La frase clásica nos recuerda que equivocarse forma parte de la condición humana, pero corregir el rumbo exige carácter y sabiduría.
Tras la detención y muerte del líder del Cártel Jalisco Nueva Generación, no podemos sino reconocer una aparente rectificación en la estrategia de seguridad pública del gobierno federal y, en consecuencia, aplaudir un operativo que, en términos tácticos, parece haber sido eficaz. Persisten, sin embargo, sombras de duda sobre las circunstancias en que el personaje y dos integrantes de su equipo de seguridad perdieron la vida a bordo de un helicóptero militar.
La reacción del cártel fue inmediata, violenta y coordinada, al estilo de lo que hemos vivido en Sinaloa tras la captura de capos sinaloenses. Lo verdaderamente alarmante fue su capacidad de despliegue: acciones violentas en alrededor de 65% de las entidades federativas, más de 20 estados afectados, 252 narcobloqueos y más de 70 personas fallecidas.
Todo indica que ha quedado atrás la era irresponsable y torpe de los “abrazos y no balazos”. No obstante, más allá del operativo y de la respuesta criminal, subyace una pregunta de fondo:
¿Cómo pudo un grupo delictivo alcanzar tal magnitud, al grado de paralizar y aterrorizar a la población en buena parte del territorio nacional?
Nadie puede responder a ello sin considerar una conclusión incómoda: el contubernio entre segmentos de las estructuras gubernamentales y la delincuencia organizada. El crecimiento de estas organizaciones no se explica sin algún nivel de tolerancia, complicidad, omisión o captura institucional, ya sea por miedo o por interés.
Pero sería simplista atribuir toda la responsabilidad al poder público. La sociedad mexicana, inmersa desde hace décadas en una compleja dinámica de violencia y narcocultura, también carga una cuota de corresponsabilidad. La normalización de la violencia, la erosión del Estado de derecho y la pérdida del tejido social no ocurren en el vacío, son procesos que avanzan cuando se debilitan los referentes éticos, comunitarios e institucionales.
Rectificar es de sabios. Este reciente viraje en la acción gubernamental puede ser un primer paso, pero no será suficiente si no se corrige lo estructural: la impunidad, la corrupción y la fragilidad institucional.
El diálogo franco entre sociedad y gobierno no es un lujo, es una necesidad estratégica.

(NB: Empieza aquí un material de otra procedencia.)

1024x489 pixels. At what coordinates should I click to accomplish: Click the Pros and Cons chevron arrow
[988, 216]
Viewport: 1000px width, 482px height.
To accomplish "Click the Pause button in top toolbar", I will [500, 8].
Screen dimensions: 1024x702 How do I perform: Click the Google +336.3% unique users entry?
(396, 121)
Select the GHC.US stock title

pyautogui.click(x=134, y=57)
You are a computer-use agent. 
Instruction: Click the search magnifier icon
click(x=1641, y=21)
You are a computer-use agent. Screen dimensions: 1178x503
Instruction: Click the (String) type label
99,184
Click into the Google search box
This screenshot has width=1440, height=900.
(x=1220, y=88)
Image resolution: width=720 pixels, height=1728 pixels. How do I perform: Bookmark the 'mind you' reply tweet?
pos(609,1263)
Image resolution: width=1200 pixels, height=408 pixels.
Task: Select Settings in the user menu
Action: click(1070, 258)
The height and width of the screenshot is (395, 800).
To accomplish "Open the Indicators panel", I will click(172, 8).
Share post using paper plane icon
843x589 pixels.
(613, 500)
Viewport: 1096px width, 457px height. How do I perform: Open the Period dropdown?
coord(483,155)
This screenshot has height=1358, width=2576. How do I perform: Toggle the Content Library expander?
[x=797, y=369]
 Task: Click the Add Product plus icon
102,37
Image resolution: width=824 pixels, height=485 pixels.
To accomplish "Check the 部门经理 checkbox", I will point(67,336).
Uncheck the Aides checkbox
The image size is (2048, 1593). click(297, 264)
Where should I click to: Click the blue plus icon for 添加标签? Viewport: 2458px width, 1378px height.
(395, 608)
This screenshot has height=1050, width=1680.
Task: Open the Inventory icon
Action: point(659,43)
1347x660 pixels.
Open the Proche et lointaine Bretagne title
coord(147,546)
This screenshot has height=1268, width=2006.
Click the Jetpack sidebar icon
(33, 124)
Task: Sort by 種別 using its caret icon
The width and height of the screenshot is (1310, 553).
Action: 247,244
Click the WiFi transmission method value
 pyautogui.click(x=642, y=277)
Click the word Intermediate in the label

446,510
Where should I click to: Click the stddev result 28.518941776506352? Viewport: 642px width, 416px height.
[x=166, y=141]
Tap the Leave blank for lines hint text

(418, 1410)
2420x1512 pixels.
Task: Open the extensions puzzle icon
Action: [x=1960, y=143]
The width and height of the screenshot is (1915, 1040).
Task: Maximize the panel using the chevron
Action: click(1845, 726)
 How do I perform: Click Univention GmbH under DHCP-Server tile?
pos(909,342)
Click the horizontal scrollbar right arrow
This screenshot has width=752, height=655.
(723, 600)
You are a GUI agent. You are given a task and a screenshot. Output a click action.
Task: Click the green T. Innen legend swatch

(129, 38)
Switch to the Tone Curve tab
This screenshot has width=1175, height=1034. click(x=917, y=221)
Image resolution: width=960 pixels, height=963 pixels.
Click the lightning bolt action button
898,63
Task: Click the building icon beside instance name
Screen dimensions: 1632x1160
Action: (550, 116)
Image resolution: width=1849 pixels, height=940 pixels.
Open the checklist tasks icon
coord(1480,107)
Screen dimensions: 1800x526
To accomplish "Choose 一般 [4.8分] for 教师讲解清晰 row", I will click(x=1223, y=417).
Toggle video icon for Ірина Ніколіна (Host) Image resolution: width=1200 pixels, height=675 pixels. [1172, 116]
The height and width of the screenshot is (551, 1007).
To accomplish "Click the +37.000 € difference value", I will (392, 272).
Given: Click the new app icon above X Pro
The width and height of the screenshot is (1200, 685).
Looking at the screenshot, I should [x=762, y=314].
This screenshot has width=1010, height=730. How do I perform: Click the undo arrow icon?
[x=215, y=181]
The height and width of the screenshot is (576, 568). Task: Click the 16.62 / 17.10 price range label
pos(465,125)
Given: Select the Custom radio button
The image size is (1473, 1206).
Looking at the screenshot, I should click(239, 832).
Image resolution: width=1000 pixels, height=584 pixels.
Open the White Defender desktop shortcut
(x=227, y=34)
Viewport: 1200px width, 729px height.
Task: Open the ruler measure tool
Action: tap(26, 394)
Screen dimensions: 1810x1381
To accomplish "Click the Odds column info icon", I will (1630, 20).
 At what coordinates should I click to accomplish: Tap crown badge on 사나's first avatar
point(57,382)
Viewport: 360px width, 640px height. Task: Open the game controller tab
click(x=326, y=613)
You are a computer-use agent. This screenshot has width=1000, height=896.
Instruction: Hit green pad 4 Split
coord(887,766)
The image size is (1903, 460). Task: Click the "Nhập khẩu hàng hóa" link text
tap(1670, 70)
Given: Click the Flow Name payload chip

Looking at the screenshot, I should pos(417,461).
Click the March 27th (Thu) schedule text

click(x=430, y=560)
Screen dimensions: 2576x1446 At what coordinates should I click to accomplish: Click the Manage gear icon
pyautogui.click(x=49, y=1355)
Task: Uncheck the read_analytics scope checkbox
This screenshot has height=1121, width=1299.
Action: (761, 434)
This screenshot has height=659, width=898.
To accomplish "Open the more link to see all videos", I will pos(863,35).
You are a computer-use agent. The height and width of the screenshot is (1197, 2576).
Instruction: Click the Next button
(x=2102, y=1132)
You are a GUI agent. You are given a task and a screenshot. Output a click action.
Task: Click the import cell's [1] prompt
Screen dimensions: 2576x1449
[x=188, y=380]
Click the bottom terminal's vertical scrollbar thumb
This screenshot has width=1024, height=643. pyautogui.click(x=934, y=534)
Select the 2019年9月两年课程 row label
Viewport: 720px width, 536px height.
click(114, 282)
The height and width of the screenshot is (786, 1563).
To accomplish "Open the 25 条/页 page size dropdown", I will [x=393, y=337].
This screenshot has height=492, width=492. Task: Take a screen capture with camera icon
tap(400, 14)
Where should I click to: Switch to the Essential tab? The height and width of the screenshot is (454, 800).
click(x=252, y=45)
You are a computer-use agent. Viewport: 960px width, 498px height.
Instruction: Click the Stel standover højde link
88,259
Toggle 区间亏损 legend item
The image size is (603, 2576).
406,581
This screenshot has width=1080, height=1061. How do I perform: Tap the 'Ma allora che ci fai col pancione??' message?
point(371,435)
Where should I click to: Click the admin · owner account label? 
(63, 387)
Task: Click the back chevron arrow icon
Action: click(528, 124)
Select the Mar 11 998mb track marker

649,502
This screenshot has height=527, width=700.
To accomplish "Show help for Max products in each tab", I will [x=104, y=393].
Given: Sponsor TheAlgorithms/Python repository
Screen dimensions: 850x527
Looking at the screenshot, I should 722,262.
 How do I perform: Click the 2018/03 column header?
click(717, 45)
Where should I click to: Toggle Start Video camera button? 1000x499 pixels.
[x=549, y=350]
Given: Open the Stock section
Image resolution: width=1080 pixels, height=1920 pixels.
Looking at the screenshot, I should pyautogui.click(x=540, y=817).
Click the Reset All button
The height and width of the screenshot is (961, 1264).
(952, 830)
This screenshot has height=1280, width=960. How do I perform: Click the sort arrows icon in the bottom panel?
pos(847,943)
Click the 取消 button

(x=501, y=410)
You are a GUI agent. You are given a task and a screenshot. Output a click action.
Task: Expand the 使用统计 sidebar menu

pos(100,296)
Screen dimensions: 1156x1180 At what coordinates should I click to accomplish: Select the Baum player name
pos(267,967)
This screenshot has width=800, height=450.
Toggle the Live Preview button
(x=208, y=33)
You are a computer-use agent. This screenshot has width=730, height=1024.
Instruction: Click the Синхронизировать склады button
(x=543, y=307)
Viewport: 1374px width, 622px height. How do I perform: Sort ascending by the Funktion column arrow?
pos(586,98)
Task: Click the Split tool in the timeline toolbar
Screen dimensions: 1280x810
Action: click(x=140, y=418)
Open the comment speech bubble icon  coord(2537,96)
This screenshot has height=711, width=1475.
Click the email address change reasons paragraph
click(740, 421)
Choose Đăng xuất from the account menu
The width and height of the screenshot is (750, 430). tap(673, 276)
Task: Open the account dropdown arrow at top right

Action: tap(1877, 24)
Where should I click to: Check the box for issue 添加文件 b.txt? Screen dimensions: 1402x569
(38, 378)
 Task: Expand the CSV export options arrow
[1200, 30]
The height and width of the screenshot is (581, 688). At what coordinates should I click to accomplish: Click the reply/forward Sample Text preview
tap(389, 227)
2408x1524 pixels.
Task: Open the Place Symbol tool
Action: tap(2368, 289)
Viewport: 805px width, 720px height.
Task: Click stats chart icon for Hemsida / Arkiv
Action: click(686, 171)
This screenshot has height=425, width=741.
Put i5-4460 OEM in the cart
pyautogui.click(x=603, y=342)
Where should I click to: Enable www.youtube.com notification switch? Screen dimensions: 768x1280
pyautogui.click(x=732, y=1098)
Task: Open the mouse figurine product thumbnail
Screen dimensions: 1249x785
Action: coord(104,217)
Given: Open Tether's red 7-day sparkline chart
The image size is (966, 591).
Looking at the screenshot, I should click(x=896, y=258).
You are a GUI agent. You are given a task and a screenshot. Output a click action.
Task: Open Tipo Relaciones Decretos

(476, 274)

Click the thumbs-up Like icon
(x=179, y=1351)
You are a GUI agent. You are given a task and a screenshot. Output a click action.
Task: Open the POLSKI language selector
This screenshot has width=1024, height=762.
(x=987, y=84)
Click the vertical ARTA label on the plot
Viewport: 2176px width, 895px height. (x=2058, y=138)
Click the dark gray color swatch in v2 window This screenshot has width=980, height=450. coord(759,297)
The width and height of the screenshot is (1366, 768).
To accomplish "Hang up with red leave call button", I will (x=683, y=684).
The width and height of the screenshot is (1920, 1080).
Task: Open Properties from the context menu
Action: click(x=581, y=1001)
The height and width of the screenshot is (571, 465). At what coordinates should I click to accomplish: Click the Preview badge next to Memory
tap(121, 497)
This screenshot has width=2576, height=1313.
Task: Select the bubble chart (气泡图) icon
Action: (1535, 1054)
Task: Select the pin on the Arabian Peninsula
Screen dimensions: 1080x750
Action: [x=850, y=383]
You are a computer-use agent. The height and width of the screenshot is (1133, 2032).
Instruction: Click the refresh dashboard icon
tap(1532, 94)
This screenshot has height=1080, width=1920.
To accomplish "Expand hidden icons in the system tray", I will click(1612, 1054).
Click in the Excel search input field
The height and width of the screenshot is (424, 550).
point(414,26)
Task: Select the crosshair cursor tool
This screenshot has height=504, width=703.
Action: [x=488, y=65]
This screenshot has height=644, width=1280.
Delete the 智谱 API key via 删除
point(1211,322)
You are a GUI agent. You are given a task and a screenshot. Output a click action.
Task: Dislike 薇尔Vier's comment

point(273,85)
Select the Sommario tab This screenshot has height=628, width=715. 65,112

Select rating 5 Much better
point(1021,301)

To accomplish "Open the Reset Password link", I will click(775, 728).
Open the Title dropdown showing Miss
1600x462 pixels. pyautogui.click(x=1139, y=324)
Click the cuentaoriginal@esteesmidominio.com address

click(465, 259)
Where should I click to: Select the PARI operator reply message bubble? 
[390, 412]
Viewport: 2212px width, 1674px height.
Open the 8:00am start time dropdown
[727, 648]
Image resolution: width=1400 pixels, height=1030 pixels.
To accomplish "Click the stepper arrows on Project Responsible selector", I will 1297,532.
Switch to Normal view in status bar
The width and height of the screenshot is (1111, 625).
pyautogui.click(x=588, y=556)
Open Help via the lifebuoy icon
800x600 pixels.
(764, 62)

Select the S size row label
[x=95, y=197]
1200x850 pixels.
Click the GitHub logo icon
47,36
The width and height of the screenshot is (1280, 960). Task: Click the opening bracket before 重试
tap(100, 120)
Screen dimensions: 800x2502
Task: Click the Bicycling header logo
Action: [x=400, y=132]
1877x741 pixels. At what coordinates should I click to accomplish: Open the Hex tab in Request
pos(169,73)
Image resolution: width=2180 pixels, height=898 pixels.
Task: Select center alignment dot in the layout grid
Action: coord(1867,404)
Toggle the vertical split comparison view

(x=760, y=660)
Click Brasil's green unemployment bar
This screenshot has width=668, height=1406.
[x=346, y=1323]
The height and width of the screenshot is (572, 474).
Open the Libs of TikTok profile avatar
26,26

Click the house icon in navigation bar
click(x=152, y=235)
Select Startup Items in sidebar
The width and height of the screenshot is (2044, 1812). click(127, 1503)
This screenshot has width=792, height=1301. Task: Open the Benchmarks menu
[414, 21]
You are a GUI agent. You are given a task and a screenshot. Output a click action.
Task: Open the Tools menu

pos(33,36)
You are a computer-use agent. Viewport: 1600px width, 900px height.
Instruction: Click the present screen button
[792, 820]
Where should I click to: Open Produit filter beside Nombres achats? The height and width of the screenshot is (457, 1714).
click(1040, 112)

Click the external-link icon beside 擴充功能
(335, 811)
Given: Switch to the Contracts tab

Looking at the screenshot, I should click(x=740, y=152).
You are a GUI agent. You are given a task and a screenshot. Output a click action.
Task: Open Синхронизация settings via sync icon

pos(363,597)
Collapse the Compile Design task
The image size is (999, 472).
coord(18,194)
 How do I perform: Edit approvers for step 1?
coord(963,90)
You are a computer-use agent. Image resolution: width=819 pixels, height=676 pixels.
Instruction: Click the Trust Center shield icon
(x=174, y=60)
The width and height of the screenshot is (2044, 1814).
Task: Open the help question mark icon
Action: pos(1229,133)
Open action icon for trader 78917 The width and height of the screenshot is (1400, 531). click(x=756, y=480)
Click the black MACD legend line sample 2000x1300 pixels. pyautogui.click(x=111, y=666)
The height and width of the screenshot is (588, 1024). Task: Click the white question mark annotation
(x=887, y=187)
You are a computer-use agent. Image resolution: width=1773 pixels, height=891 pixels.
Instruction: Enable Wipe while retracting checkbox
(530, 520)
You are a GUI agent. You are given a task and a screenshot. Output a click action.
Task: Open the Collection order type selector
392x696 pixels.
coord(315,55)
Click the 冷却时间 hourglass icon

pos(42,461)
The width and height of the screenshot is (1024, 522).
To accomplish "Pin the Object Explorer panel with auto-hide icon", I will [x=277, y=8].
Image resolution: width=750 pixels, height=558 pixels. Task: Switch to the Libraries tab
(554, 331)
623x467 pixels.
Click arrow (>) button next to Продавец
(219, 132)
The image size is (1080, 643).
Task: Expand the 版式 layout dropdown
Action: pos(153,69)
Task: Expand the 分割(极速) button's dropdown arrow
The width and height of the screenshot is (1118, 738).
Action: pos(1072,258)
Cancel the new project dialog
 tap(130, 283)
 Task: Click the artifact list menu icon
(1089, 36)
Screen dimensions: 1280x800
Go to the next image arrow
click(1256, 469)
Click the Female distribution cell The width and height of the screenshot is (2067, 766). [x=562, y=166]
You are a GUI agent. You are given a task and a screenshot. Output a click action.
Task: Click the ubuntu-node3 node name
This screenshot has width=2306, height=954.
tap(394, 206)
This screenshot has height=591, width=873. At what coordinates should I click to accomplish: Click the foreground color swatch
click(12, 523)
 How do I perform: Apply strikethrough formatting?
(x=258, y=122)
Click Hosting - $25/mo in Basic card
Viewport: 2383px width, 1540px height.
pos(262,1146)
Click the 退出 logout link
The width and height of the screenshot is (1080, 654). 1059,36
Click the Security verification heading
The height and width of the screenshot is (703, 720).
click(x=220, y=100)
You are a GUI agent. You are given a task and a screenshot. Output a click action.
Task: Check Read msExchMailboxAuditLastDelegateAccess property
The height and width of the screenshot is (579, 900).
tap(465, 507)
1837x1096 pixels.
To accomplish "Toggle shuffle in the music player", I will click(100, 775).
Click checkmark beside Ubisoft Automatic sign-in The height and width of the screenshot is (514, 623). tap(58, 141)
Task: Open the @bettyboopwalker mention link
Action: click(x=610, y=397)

No queremos un gobierno de oídos sordos que pretenda hablar en nombre del pueblo sin escucharlo. Queremos un gobierno capaz de conversar, de rendir cuentas y de construir soluciones compartidas.
La propuesta de reforma electoral, en este contexto, parece apuntar en sentido contrario. Lejos de abrir espacios de deliberación y confianza, alimenta la percepción de que no existe voluntad real de rectificación.
Si el poder no escucha, el resultado inevitable es un auténtico diálogo de sordos.